I’ve been meaning to take a stab at this idea of automating a process to take a picture of any receipt and log it to an expenses spreadsheet. Clawshier is the OpenClaw skill that came as a result. It’s open source on GitHub and available in ClawHub.
Is it any good?
Far from perfect but a fun project. Image recognition is currently the weakest link. It currently supports two providers: OpenAI (default) and Ollama.

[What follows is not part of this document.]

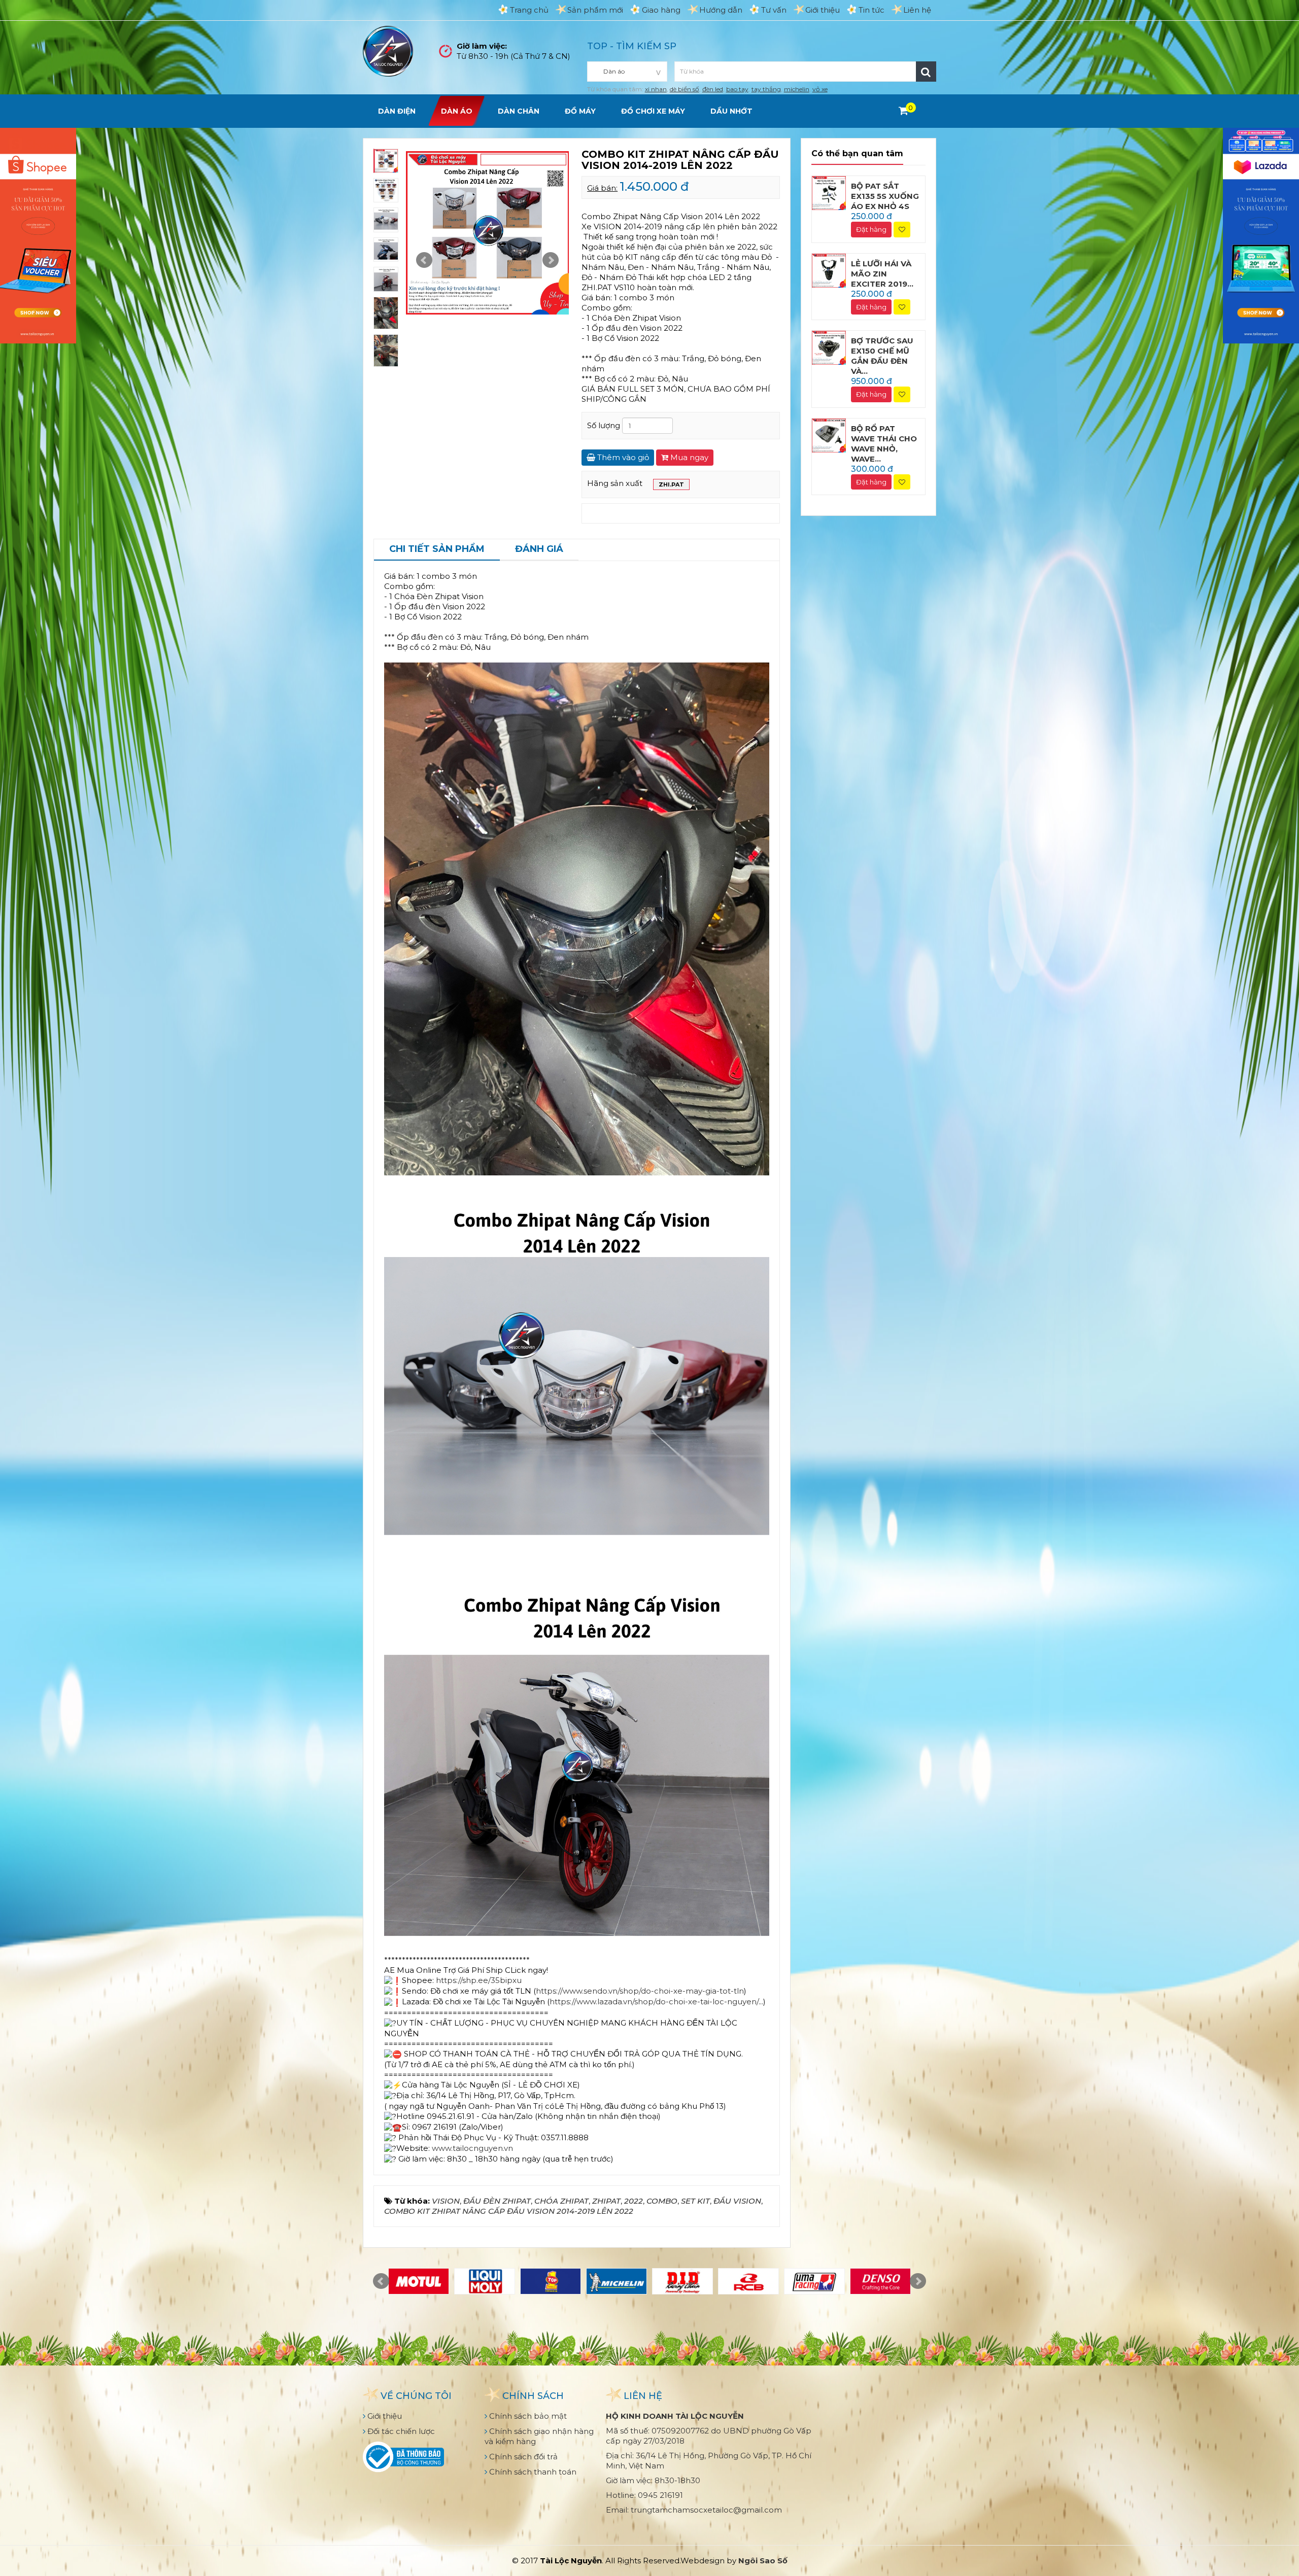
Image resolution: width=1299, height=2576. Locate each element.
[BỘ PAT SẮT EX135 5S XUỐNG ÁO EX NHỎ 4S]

OpenAI sometimes refuses to process the image but I simply retry after a minute and that’s it. I’d say 60% of the time, it works every time. Quality of extraction is quite good for establishment name, expense category recognition, totals and taxes. Thermal receipt pictures with poor lighting can be very tricky, on top of cryptic text/acronyms in them. I traced the image recognition step to take between 5 and 12 seconds which is good.

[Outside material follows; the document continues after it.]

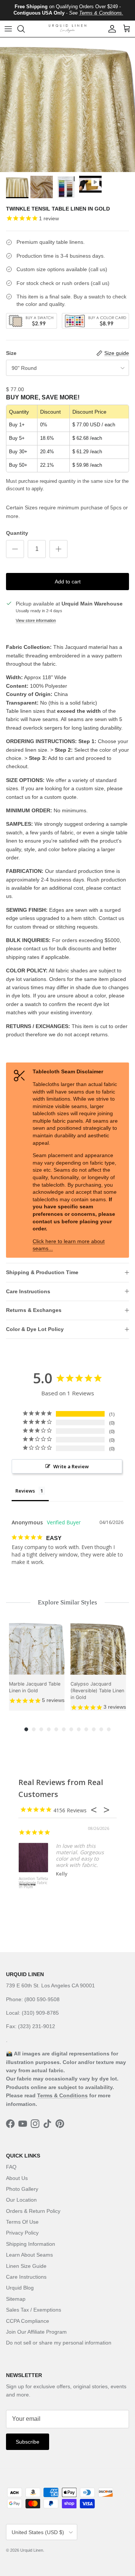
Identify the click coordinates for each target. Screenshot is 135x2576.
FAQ (11, 2167)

For Ollama I tried llama3.2-vision:11b due to my available memory (fits in my 16GB RAM), but sadly was unusable. Infinite loops (extracting one line thousands of times), hallucinations and taking too long to process. 5 minute timeouts sometimes worked but essentially a coin toss whether it would extract “something” or simply hang/crash.
I ran benchmarks and I had to downsize the image to 512px to consistently avoid those timeouts, but that degraded the image too much for it to be usable. Perhaps the llama3.2-vision:90b would perform better… Wish I had a Ryzen Strix Halo with that juicy RAM.
What does it look like?
Send your bot a picture of any receipt. There’s currently an issue with dates because receipts I deal with sometimes have DD-MM and MM-DD dates so image extraction sometimes mixes them up. The current workaround is to specify the date, but it’s likely not an issue if you only deal with MM-DD-YYYY dates.

Then the spreadsheets are updated with the new expense record. A few different sheets are created/updated automatically with each pipeline execution:
- Summary
- Aggregated totals and charts
- Invoice Archive Breakdown
- Breakdown of each invoice
- Currently very flaky data from image recognition since these are the individual line items that are tricky to read/decode even for humans
- Monthly expense sheet
- Expenses aggregated in their corresponding MM-YY date sheet

Conclusions
Now I’m the guy taking a picture of his receipts everywhere I go. Not a huge fan of sending these to OpenAI and would wish I could do more of this using local models, but it might help me track my “small expenses” which I struggle to keep a close eye on.
Also worth noting I’m not a huge fan of the DX for OpenClaw skills either, it was painful at times… I hope it’s not a “skill issue” 🥁
In terms of usage I’m expecting a couple dollars worth of OpenAI credits per month, we’ll see how it goes. Again local models would be able to reduce this substantially since image recognition takes up the bulk of the processing.
There’s plenty of ways this could be improved (i.e. PaddleOCR/Tesserect which would also avoid sending my pics to Sam). If Clawshier sounds interesting to you take a peek at the GitHub repo. Pura Vida!